A tiny spot in the brain triggers fever in mice, U.S. researchers said on Sunday, and understanding how it works may lead to more specific drugs to control fever and other ills in humans.

When people get sick, white blood cells send chemical signals called cytokines to marshal defenses in the body. These messengers tell blood vessels in the brain to make a second hormone, prostaglandin E2.

"This triggers the brain responses during an infection or inflammation," said Dr. Clifford Saper of Harvard Medical School's Beth Israel Deaconess Medical Center in Boston, whose study appears in the journal Nature Neuroscience.

Researchers knew that prostaglandin E2 acted on the hypothalamus, an area of the brain that controls basic functions like eating, drinking, sex and body temperature.

Saper and colleagues wanted to find which nerve cells in the brain generate fever. To do that, they used special laboratory mice and systematically eliminated genes for specific EP3 receptors -- a part of the brain that picks up on the prostaglandin E2 hormone.

Many cells in the brain make EP3 receptors, which Saper thinks may trigger other symptoms such as fatigue, loss of appetite, and fatigue associated with infection.

**Dataset:**
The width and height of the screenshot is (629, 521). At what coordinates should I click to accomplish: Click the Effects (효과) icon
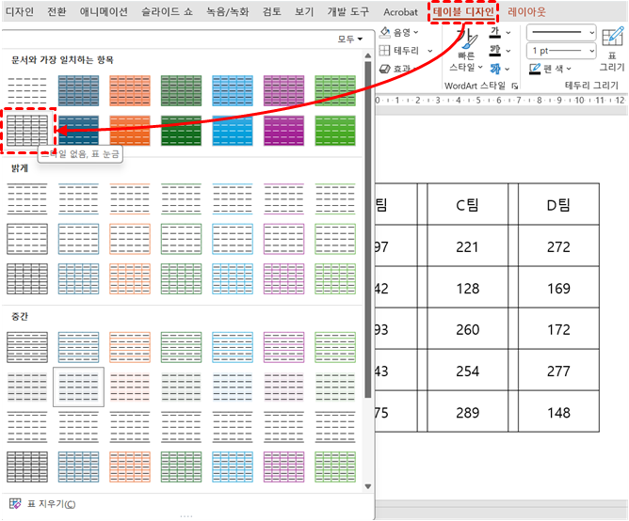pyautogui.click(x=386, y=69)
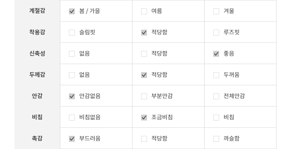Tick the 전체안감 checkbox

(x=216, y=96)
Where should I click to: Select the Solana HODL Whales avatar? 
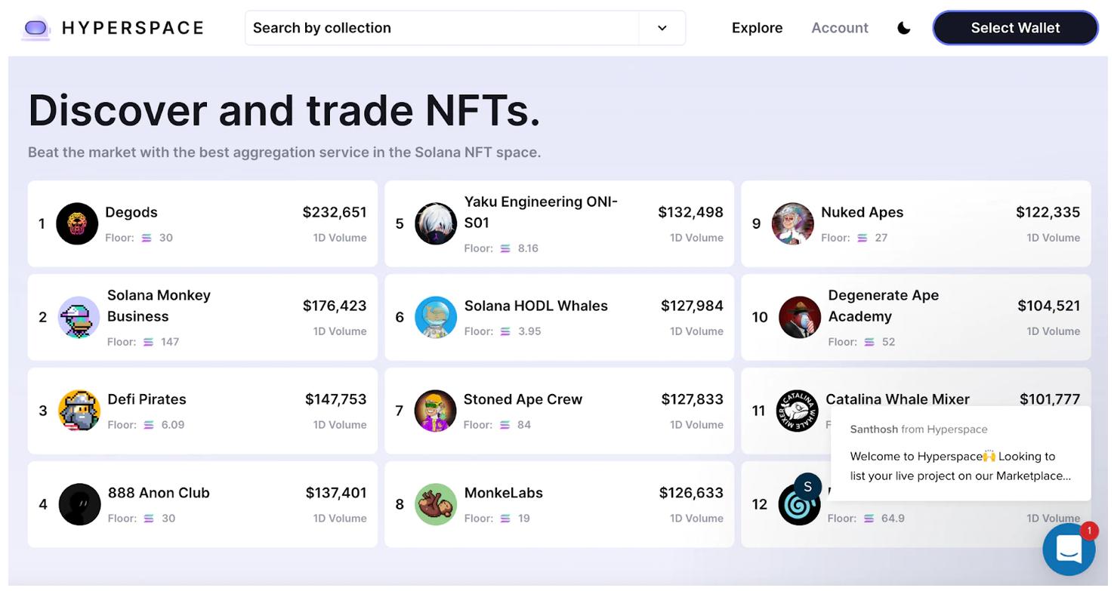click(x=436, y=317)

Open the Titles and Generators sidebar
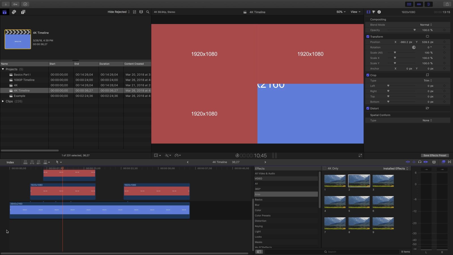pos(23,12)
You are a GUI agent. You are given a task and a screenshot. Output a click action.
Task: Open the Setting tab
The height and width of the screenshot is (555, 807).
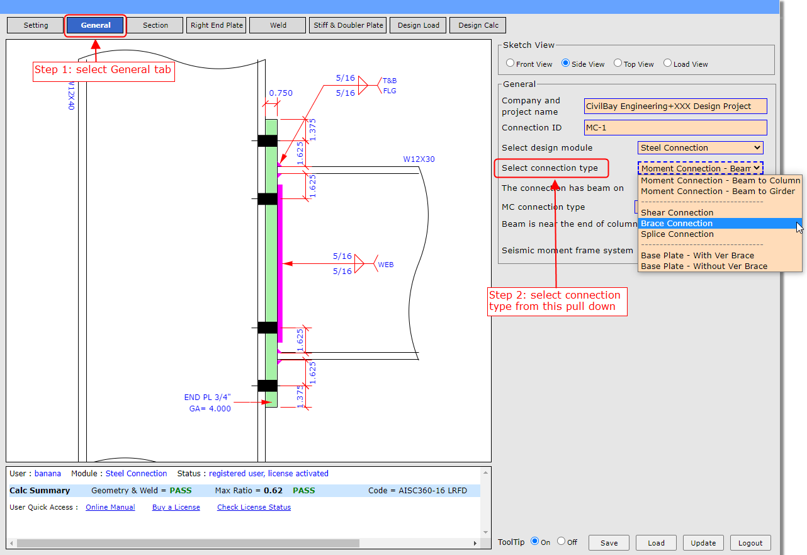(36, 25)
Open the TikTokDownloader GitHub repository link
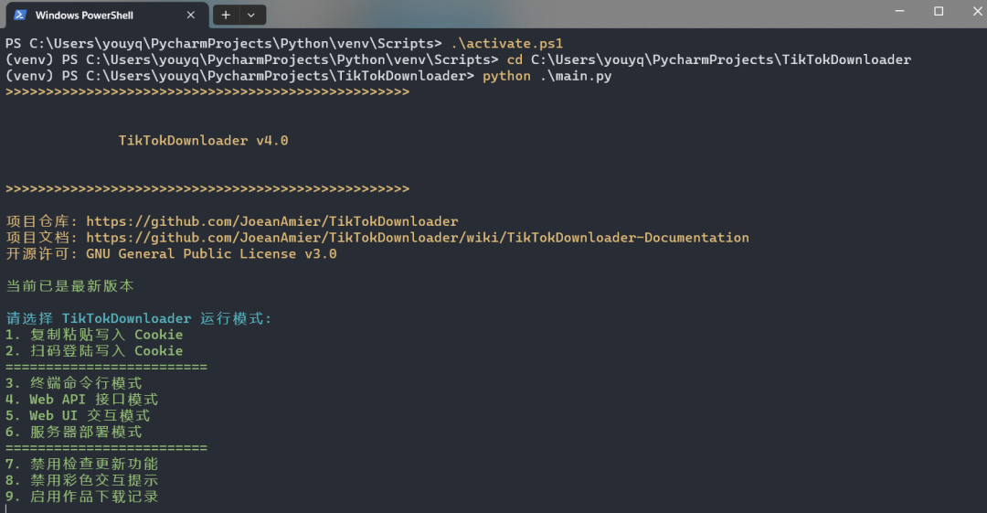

**What to work on:**
1. In the article on fever in mice, what second hormone do blood vessels in the brain make after receiving cytokine signals?
2. Write the next part of the article on fever in mice, starting after its final sentence.
The items were taken from a different source than the article.

**Replies:**
1. Prostaglandin E2.

2.
"What we found is if you take the EP3 receptor out of this one site that is about the size of the head of a pin, you no longer get a fever response," he said in a telephone interview.

"We expect this is exactly what is going on in the human brain as well."

Current pain killers like aspirin act on all prostaglandin receptors in the body, but they have lots of other effects as well, Saper said.

Knowing how to find and eliminate receptors linked with fever may help with the development of highly specific drugs that act on a specific receptor, he said.

It may also lead to drugs to prevent loss of appetite or fatigue associated with infections.

"Ultimately, you may be able to manipulate those circuits with drugs," he said. "The trick is you need to know which circuits were involved in each of these things."